ハワード・ショア サントラ紹介

◆◆◆「ハワード・ショア」関連作品のサウンドトラック◆◆◆  


「THE SILENCE OF THE LAMBS」/「羊たちの沈黙」 MCA MCAD-10194 (サントラ盤)
 「THE ORIGINAL MOTION PICTURE SCORE THE SILENCE OF THE LAMBS」 音楽 ハワード・ショア (90年) 

 トマス・ハリスのベスト・セラーをジョナサン・デミ監督が映像化。
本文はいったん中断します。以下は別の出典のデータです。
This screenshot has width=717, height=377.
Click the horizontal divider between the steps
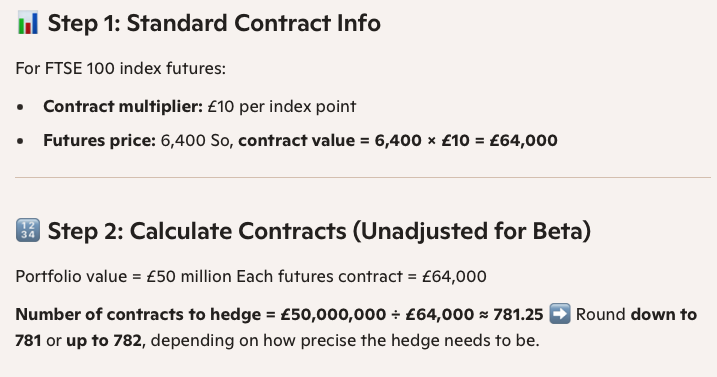pos(363,177)
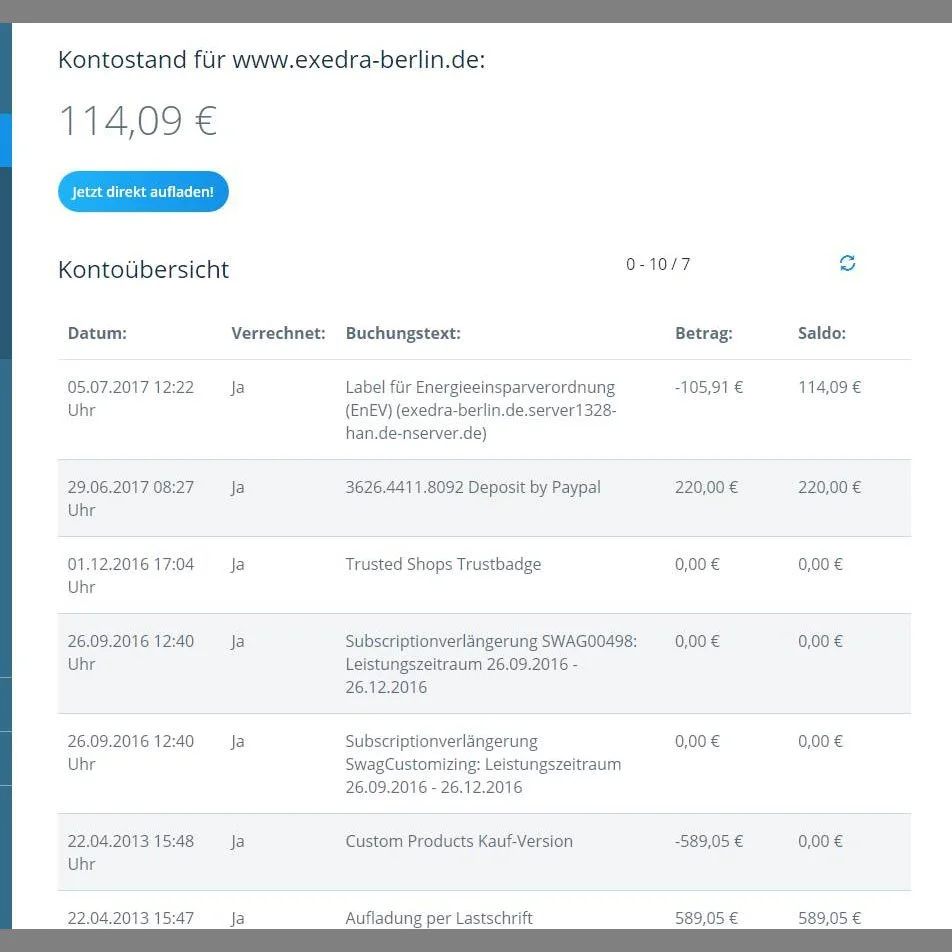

本編に劣らずシリアスなサウンドは、クローネンバーグ監督とのコラボレーションで注目されたハワード・ショアが担当。同監督の作品とは若干ニュアンスが異なり、憂いを秘めた旋律の中に柔らかい木管の響きを絡ませ事件に翻弄される”クラリス”の苦悩を哀しげに描写しています。跳梁する得体の知れない快楽殺人者そして天才的な頭脳と奇行を併せ持つ謎の囚人ハニバル・レクター博士など、本編をカタチづくる曲者と呼応する息苦しいストリングスのシンフォニーは全編に淀み、その窒息感は目眩を催すほど。


「PRELUDE TO A KISS」/「キスへのプレリュード」 VICP 8062 (サントラ盤)
「MUSIC FROM THE ORIGINAL MOTION PICTUER SOUNDTRACK」 音楽 ハワード・ショア(92年)   

 「キスへのプレリュード」は人気の戯曲を映画化したモノで、サントラはショアによるオリジナル・スコアと女性ヴォーカルを中心にした歌曲を数点収録しています。本編のファンタジックなラブ・ストーリーを彩る落ち着いたトーンのスコアは、”ブルース・ハープ”や”バンドネオン”を隠し味に「ミセス・ダウト」等の原型とも言える上品なアコースティック・サウンドを展開します。”デボラ・ハリー”が歌う表題曲の『プレリュード・トゥ・ア・キス』や、元ユーリズミックスの”アニー・レノックス”による『エヴリタイム・ウィ・セイ・グッドバイ』などのカバー曲も非常に秀逸で、統一感のあるアルバム構成が施されています。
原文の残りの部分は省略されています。